Selected excerpt.
Was covert surveillance harassment?
In a recent case decided by the Employment Appeal Tribunal an employer’s behaviour in carrying out covert surveillance on an employee was considered in the context of the employee’s assertion that the reason for the surveillance was his disability.
Section 6 of the Equality Act 2010 states:
(1) A person (P) has a disability if—
(a) P has a physical or mental impairment, and
(b) the impairment has a substantial and long-term adverse effect on P’s ability to carry out normal day-to-day activities.
(2) A reference to a disabled person is a reference to a person who has a disability.
(3) In relation to the protected characteristic of disability—
(a) a reference to a person who has a particular protected characteristic is a reference to a person who has a particular disability;
(b) a reference to persons who share a protected characteristic is a reference to persons who have the same disability.
section 26 of the Equality Act 2010 provides that A harasses B if A engages in conduct “related to a relevant protected characteristic”, and the conduct has the effect violating B’s dignity, or creating an intimidating, hostile, degrading, humiliating or offensive environment for B.

Information supplied.
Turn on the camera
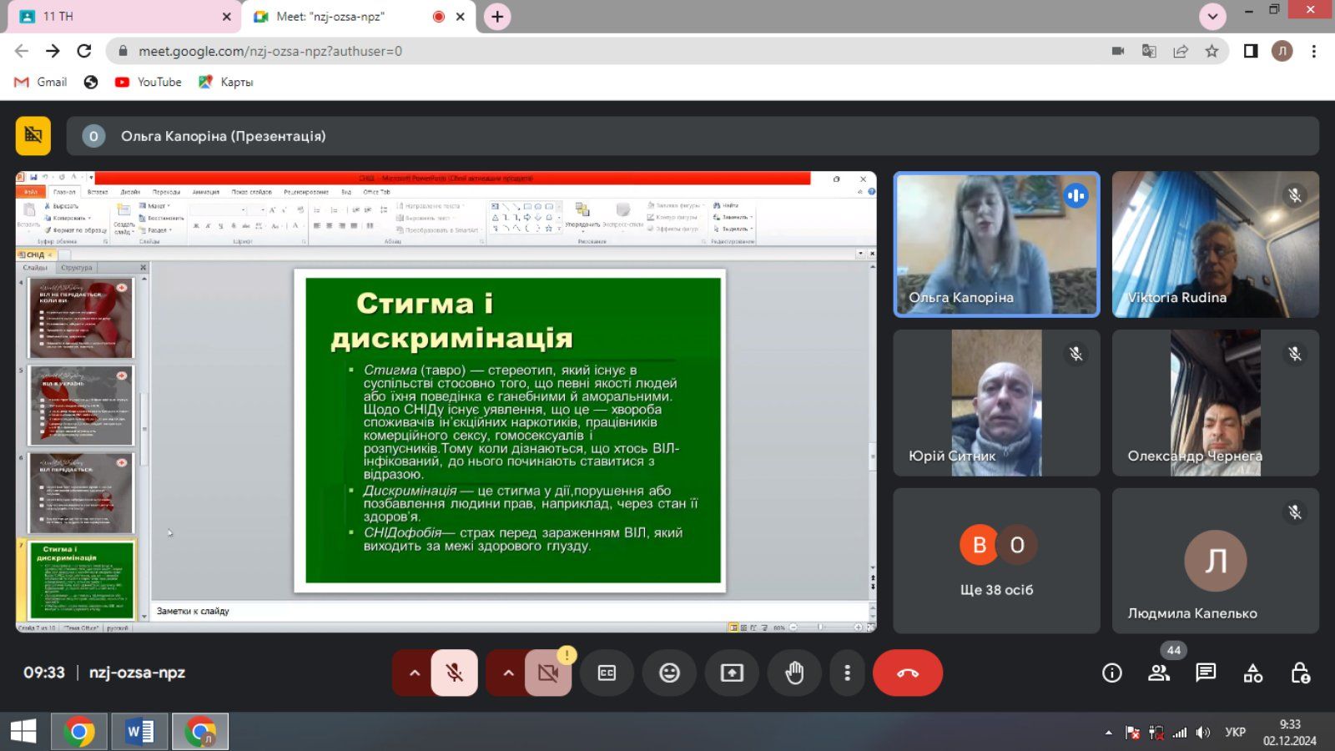1335x751 pixels. [x=548, y=673]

Goals.
• 1. In the covert surveillance article, rewrite the paragraph that begins "In a recent case decided" as one shorter sentence that keeps its main facts.
• 2. Write the next part of the covert surveillance article, starting after its final sentence.

Responses to the exercise.
• 1. The Employment Appeal Tribunal recently examined an employer's covert surveillance of an employee who claimed he was watched because of his disability.

• 2.
Section 27 provides, so far as is material, that A victimises B if A subjects B to a detriment because A does a protected act. Section 27(1) lists four types of protected act.
Mr Baker was employed by Peninsula as a Tribunal Advocate undertaking cases for them in the Employment Tribunal. Mr Baker informed a manager that he had dyslexia and asserted that he had a disability. He also requested reasonable adjustments in discussions and correspondence with managers.
Peninsula’s Director of Legal Services, decided to put Mr Baker under covert surveillance, which was provided by a third-party company, in order to establish if Mr Baker was devoting all his time and attention to his work. For a short period in September 2014 unknown to him Mr Baker was under surveillance and the results reported back to Peninsula.
Mr Baker later found out about the surveillance during a disciplinary process, although the surveillance did not show any wrongdoing by Mr Baker.
Mr Baker claimed that he should have protection from harassment and victimisation as he had asserted that he had a disability, rather than showing that he had an actual disability.
The Employment Tribunal agreed with Mr Baker and decided that he had been the victim of harassment and victimisation related to disability.
Peninsula appealed against the decision on the basis that there was no protection under the Equality Act 2010 for someone who had merely asserted a disability but was not a disabled person for the purposes of Section 6 of the Equality Act.
The Employment Appeal Tribunal overturned the Employment Tribunal decision as Mr Baker had not shown he was disabled or that he fell into another recognised category that has protection from harassment under the Equality Act 2010.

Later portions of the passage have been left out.